Work to be completed: Your answer should be the lines below from the one with "You are a GUI" to the one with "Screen dimensions: 840x378", both included, given again exactly and with nothing added.

Material shown:
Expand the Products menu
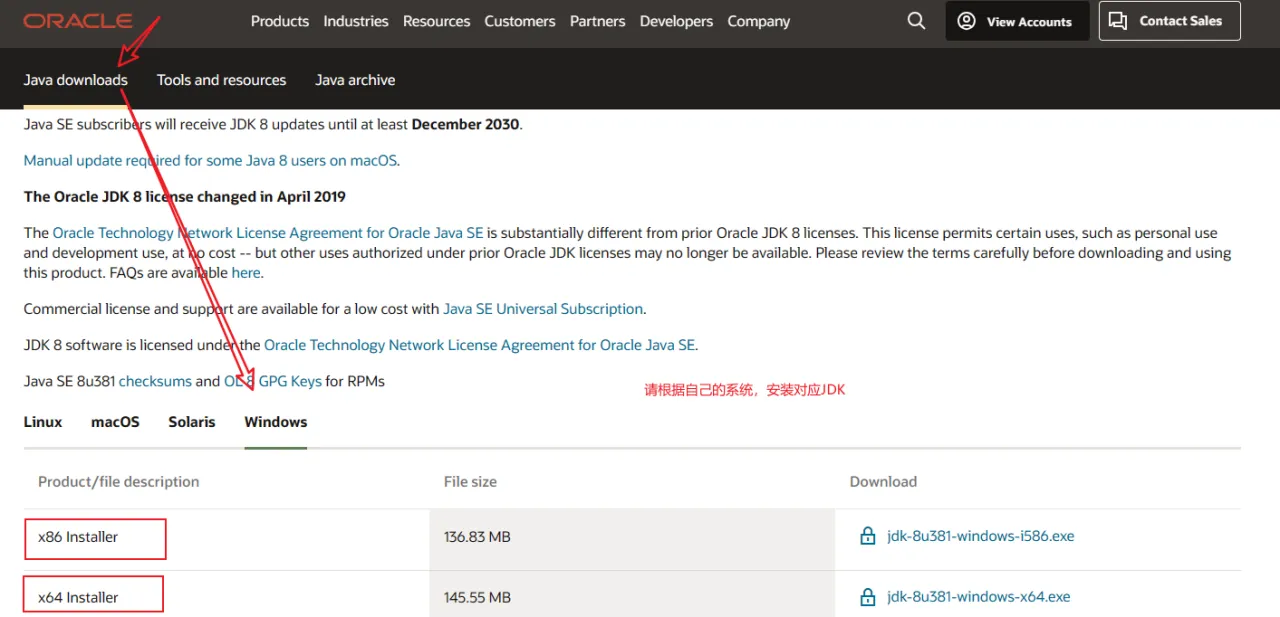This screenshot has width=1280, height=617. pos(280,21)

...

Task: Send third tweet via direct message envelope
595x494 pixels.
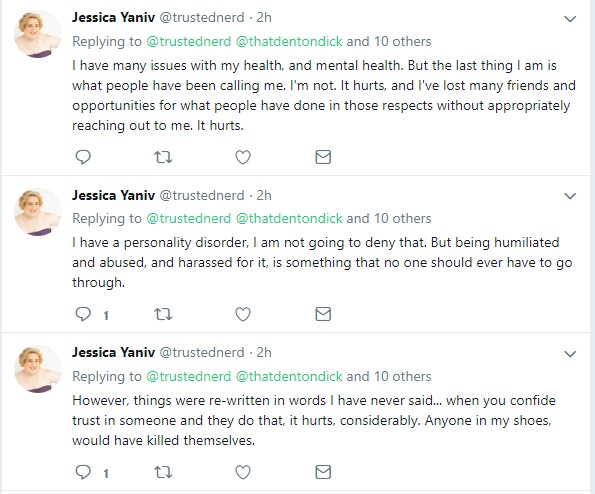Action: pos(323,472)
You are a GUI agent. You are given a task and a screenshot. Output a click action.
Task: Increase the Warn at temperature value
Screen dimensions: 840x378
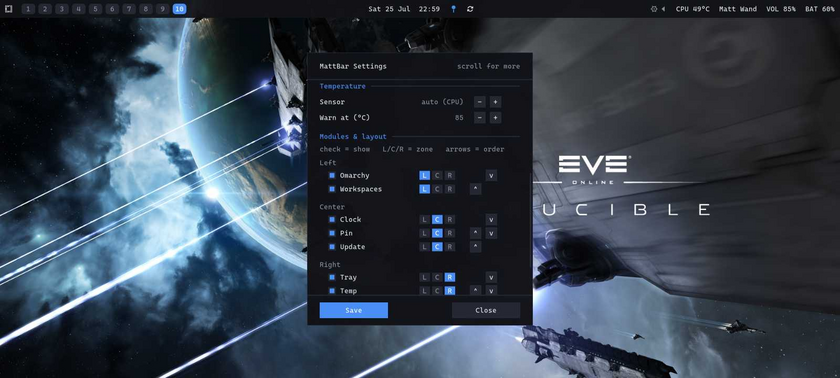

Problem solution:
You are a GUI agent. You are given a task and a screenshot. Output a click action.
Task: Increase the Warn at temperature value
Screen dimensions: 840x378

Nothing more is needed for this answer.